TASK GOAL ▸
Only the lines from the one containing "[Share via Facebook] (141, 1388)" through the end of the entries should be returned, exactly as they are, with the pictures omitted.
=== Begin Enclosure ===
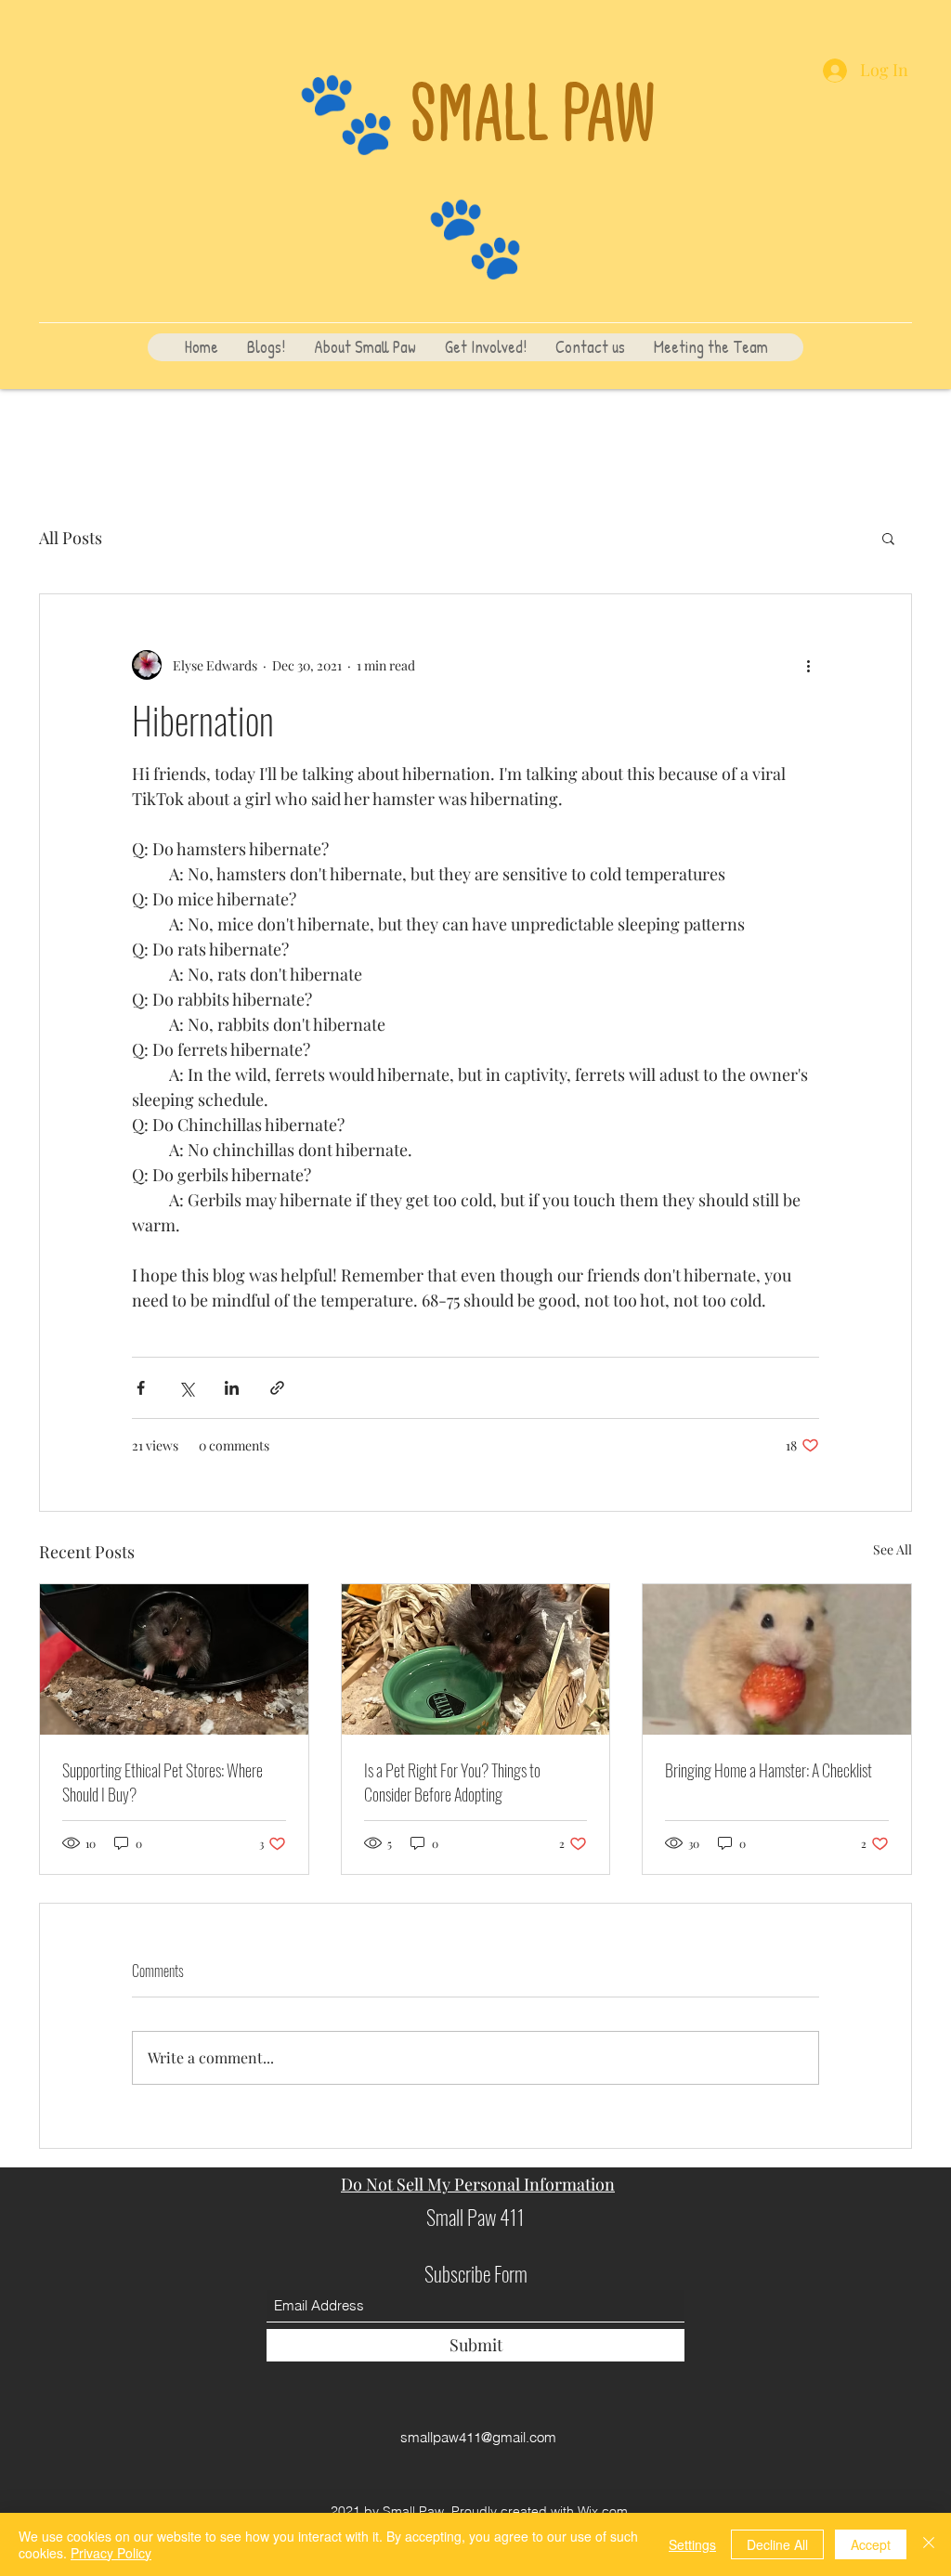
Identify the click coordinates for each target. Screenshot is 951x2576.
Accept (871, 2544)
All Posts (70, 538)
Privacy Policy (111, 2552)
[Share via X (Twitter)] (186, 1388)
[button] (888, 537)
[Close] (929, 2544)
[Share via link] (277, 1388)
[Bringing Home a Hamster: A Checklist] (777, 1659)
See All (892, 1549)
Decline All (777, 2544)
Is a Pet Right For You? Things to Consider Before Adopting (452, 1782)
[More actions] (808, 665)
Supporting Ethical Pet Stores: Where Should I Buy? (162, 1782)
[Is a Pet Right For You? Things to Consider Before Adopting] (476, 1659)
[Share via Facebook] (141, 1388)
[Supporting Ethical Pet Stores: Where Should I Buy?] (174, 1659)
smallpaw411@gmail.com (478, 2437)
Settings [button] (692, 2544)
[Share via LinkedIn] (232, 1388)
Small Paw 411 (475, 2216)
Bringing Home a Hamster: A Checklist (768, 1770)
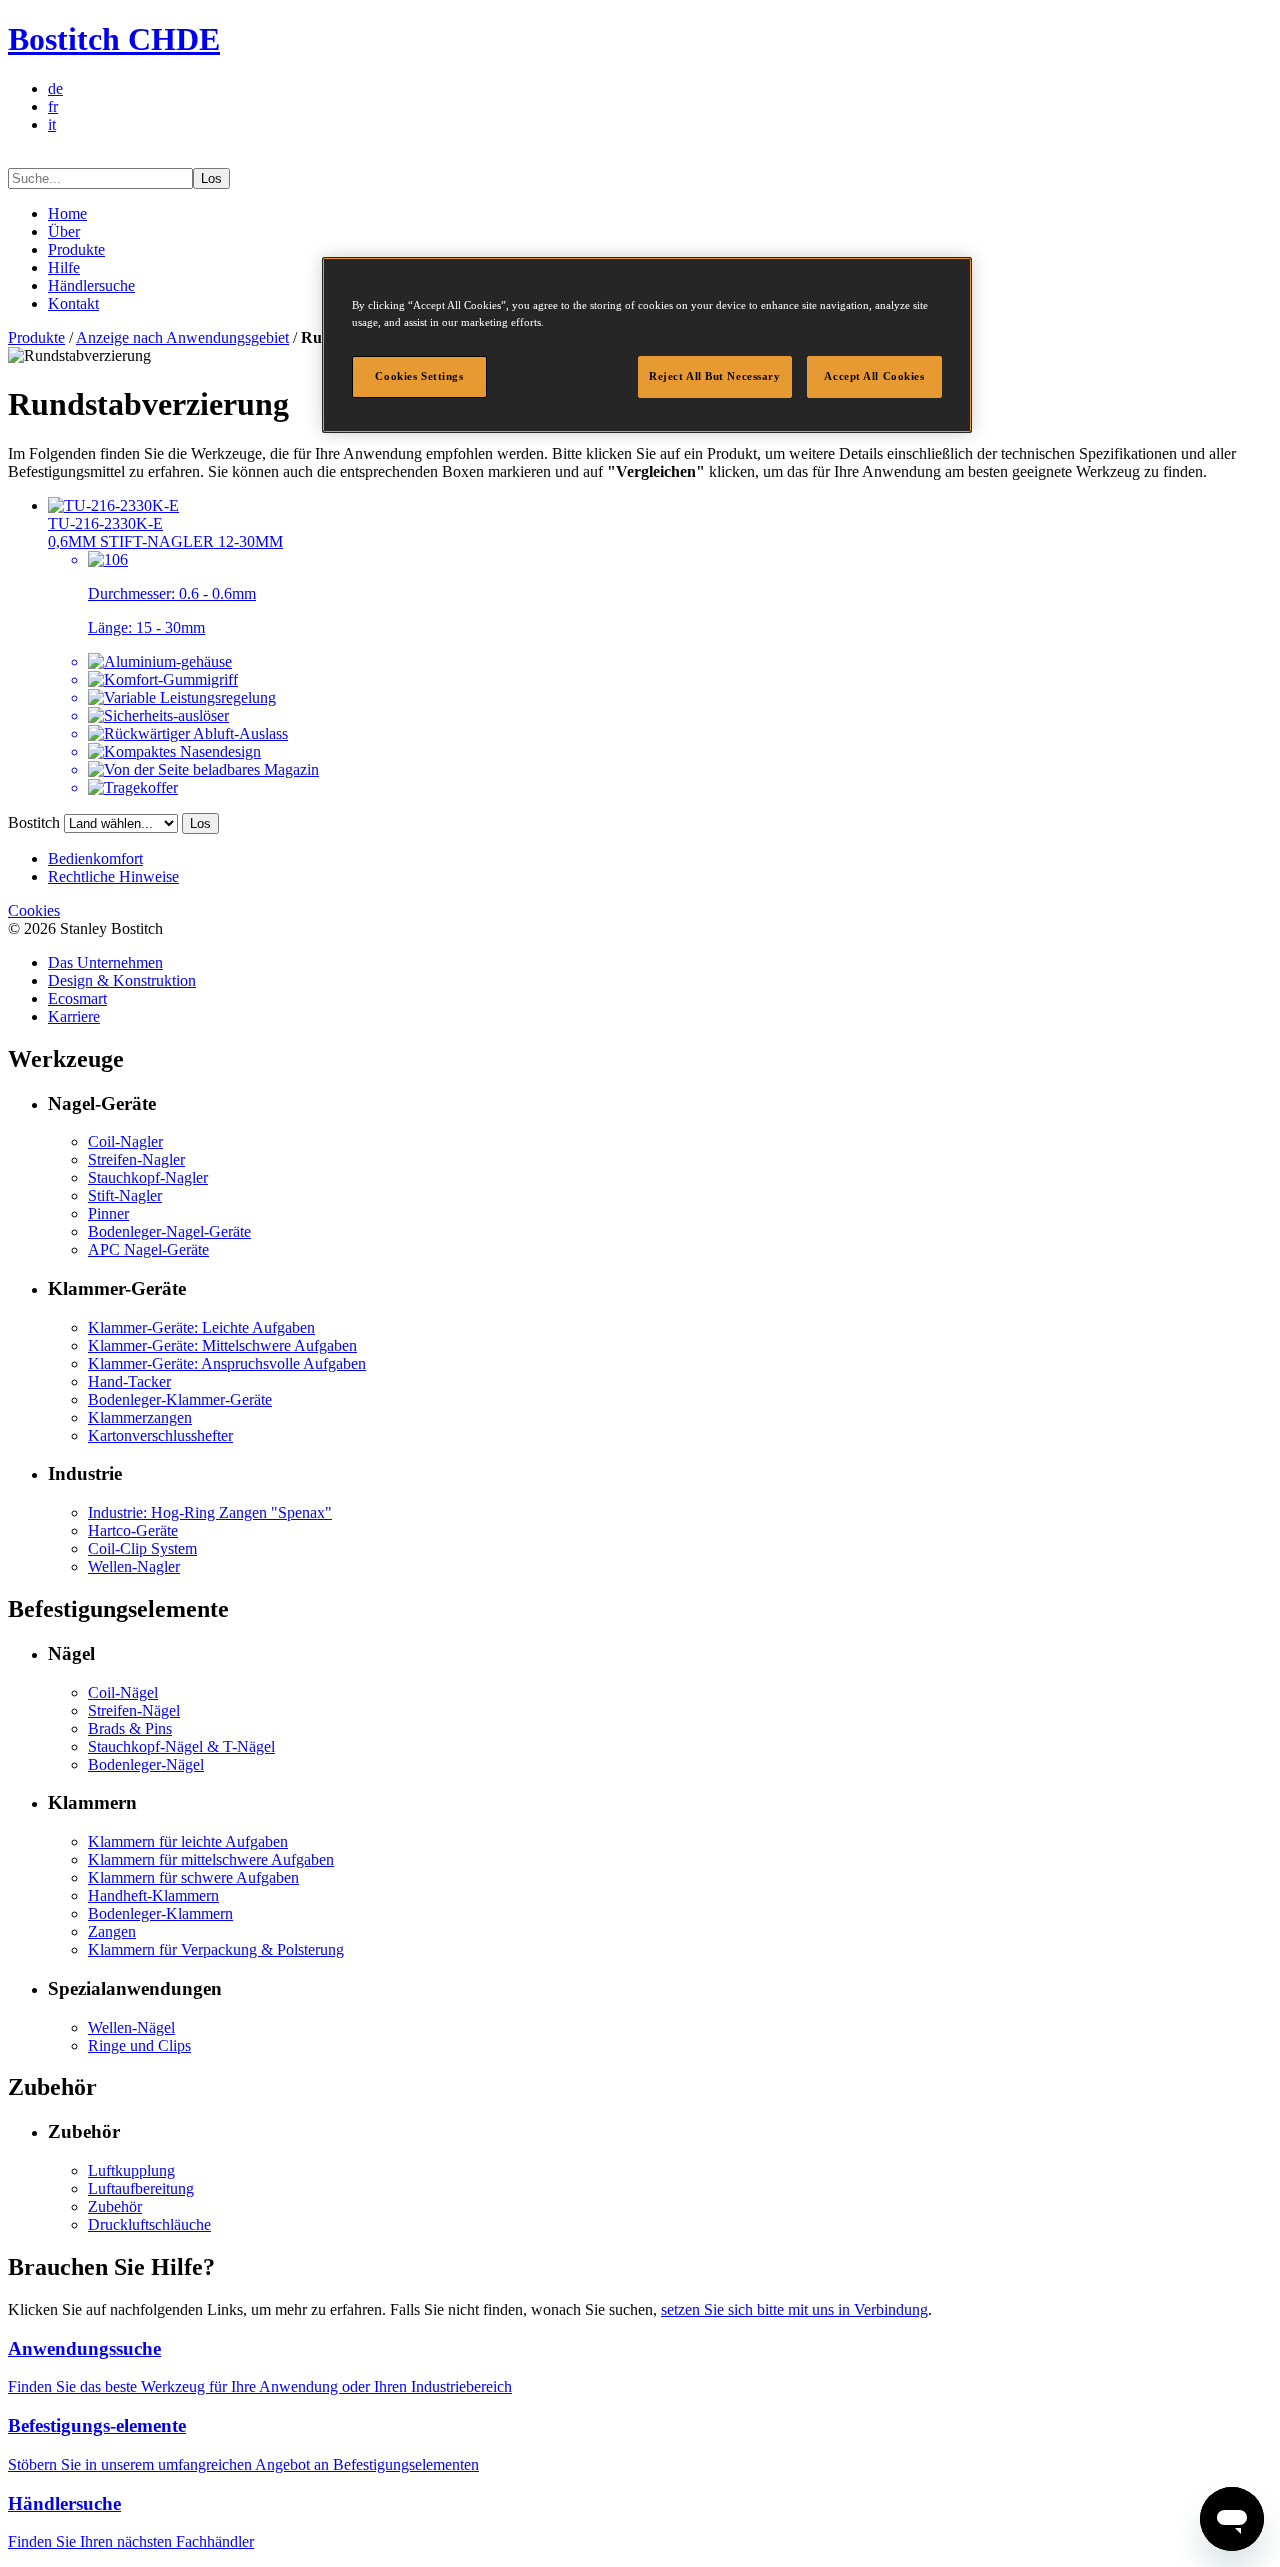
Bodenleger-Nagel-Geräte (169, 1231)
=== End Enclosure ===
WORKED SOLUTION ▸
[Share via Facebook] (141, 1388)
[Supporting Ethical Pet Stores: Where Should I Buy?] (174, 1659)
smallpaw411@gmail.com (478, 2437)
Settings [button] (692, 2544)
[Share via LinkedIn] (232, 1388)
Small Paw 411 (475, 2216)
Bringing Home a Hamster: A Checklist (768, 1770)
Bodenleger-Nagel-Geräte (169, 1231)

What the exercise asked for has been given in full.